3.2 Analysis of moral rights, legal personhood, and attribution
Granting inventor status to AI systems raises profound questions regarding moral rights and legal personhood. Moral rights doctrines typically protect an author’s personal and reputational link to a creation, something an AI cannot possess. Recognizing AI as an inventor without granting broader personhood risks creating a cosmetic attribution divorced from rights and responsibilities. Conversely, insisting that only natural persons can hold inventorship privileges may incentivize human agents to claim undue credit for AI-generated works. A potential compromise is to treat AI as non-person inventors whose attribution triggers human accountability—developers or users bear ownership and maintenance obligations while AI receives symbolic credit.
Note: This section includes information based on general knowledge, as specific supporting data was not available.
4. Non-Obviousness/Inventive Step Criterion
4.1 Abbott’s position on AI-generated inventive steps
Abbott maintains that the non-obviousness (or inventive step) requirement should be assessed based on the output’s novelty and ingenuity rather than the nature of the inventor. If an AI system produces a solution that would not have been obvious to a person having ordinary skill in the art, it should satisfy the inventive step criterion. Under Abbott’s model, AI-generated designs are tested under existing legal standards without special carve-outs or burdensome proof of human-like creativity. The focus remains on the technical merits of the invention rather than the mechanisms or consciousness behind its conception.
Note: This section includes information based on general knowledge, as specific supporting data was not available.
4.2 Assessment of non-obviousness when AI designs are involved
In practice, assessing inventive step for AI-generated inventions could challenge patent examiners who lack visibility into the AI’s internal reasoning or training corpus. The risk of issuing patents on marginal improvements or known problem framings increases if examiners cannot trace how an AI arrived at its solution. Moreover, reliance on AI may shift the inventive step analysis toward post-hoc rationalization, undermining the rigor of the non-obviousness inquiry. To mitigate these risks, offices could require detailed declarations on algorithmic novelty or maintain specialized AI patent examination units to ensure robust inventive-step assessments.
Note: This section includes information based on general knowledge, as specific supporting data was not available.
5. Conclusion
5.1 Summary of critical insights on Abbott’s stance
Ryan Abbott’s advocacy for patenting AI inventions and naming AI as inventor underscores the need to modernize intellectual property frameworks in light of emergent technologies. His emphasis on social welfare and innovation incentives challenges the traditional mental activity requirement, while his call for accurate inventor attribution enhances transparency. However, this approach must contend with practical examination hurdles, potential disclosure gaps, and unsettling questions of legal personhood and moral rights. Balancing these considerations is essential to preserve core patent objectives while accommodating technological progress.

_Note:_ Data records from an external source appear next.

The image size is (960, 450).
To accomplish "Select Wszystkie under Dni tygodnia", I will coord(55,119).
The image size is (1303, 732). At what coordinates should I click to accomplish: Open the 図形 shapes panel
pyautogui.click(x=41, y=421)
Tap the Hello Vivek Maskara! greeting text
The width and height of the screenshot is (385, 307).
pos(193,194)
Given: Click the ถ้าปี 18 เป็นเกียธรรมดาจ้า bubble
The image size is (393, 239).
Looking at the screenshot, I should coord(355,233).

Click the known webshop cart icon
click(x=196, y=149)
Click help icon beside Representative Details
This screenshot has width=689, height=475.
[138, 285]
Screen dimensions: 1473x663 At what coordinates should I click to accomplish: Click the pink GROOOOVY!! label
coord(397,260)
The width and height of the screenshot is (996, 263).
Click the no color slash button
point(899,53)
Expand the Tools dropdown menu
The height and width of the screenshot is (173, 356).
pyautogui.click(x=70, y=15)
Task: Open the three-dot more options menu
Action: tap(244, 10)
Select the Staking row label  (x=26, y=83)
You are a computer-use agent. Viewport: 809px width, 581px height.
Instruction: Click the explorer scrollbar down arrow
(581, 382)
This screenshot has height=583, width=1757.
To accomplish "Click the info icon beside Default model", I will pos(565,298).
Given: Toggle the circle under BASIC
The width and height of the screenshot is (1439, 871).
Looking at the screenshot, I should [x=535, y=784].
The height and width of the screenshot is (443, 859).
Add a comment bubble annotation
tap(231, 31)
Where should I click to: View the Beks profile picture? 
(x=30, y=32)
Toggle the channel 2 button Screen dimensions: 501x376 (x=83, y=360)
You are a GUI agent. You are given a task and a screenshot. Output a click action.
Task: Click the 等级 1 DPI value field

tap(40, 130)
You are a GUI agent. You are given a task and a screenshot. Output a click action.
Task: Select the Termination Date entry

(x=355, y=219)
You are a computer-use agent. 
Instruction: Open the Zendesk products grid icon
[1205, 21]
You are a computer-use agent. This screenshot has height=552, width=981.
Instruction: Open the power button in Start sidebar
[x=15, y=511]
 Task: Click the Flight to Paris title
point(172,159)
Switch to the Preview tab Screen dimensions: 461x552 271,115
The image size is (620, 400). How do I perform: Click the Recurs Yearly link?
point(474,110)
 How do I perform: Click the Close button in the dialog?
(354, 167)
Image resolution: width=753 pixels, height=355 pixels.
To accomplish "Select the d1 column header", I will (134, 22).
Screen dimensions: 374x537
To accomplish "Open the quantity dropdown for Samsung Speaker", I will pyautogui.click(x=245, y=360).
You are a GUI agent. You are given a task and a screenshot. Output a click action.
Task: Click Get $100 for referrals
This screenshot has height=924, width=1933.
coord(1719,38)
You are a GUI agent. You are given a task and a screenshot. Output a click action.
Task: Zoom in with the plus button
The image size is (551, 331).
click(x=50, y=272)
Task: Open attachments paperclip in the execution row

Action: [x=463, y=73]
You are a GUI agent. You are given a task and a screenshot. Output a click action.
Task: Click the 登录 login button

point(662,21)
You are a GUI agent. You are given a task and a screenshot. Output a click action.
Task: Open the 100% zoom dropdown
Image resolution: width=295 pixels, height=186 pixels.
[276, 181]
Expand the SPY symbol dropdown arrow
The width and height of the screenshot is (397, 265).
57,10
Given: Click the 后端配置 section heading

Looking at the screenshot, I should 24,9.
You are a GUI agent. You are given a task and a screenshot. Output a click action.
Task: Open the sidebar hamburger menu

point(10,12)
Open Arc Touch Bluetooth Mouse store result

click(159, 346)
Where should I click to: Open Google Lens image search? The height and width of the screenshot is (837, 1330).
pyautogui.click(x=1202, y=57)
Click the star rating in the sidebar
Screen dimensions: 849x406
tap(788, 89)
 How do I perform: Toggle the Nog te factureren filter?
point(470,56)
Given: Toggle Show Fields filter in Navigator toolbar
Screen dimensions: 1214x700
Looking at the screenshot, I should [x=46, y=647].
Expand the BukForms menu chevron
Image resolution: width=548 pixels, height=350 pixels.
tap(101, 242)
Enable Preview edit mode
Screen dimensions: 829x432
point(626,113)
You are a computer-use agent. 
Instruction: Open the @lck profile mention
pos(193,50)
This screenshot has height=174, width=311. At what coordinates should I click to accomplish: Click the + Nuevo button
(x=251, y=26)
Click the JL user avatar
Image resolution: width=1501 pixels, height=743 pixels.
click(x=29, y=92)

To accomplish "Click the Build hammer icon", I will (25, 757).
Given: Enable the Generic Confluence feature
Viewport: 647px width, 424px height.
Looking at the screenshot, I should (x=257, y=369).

Note: This section includes information based on general knowledge, as specific supporting data was not available.
5.2 Final evaluation and implications for patent policy
Moving forward, legislatures and patent offices should consider hybrid models that recognize AI contributions without conferring full legal personhood. This could involve naming AI as co-inventor alongside a designated human agent responsible for prosecution and enforcement. Policy reforms might also introduce transparency requirements for AI training data and reasoning processes to safeguard non-obviousness standards. Ultimately, a nuanced framework that aligns Abbott’s innovation-centric rationale with practical safeguards can ensure that patent law continues to drive socially beneficial advancements in the AI era.
Note: This section includes information based on general knowledge, as specific supporting data was not available.
References
No external sources were cited in this paper.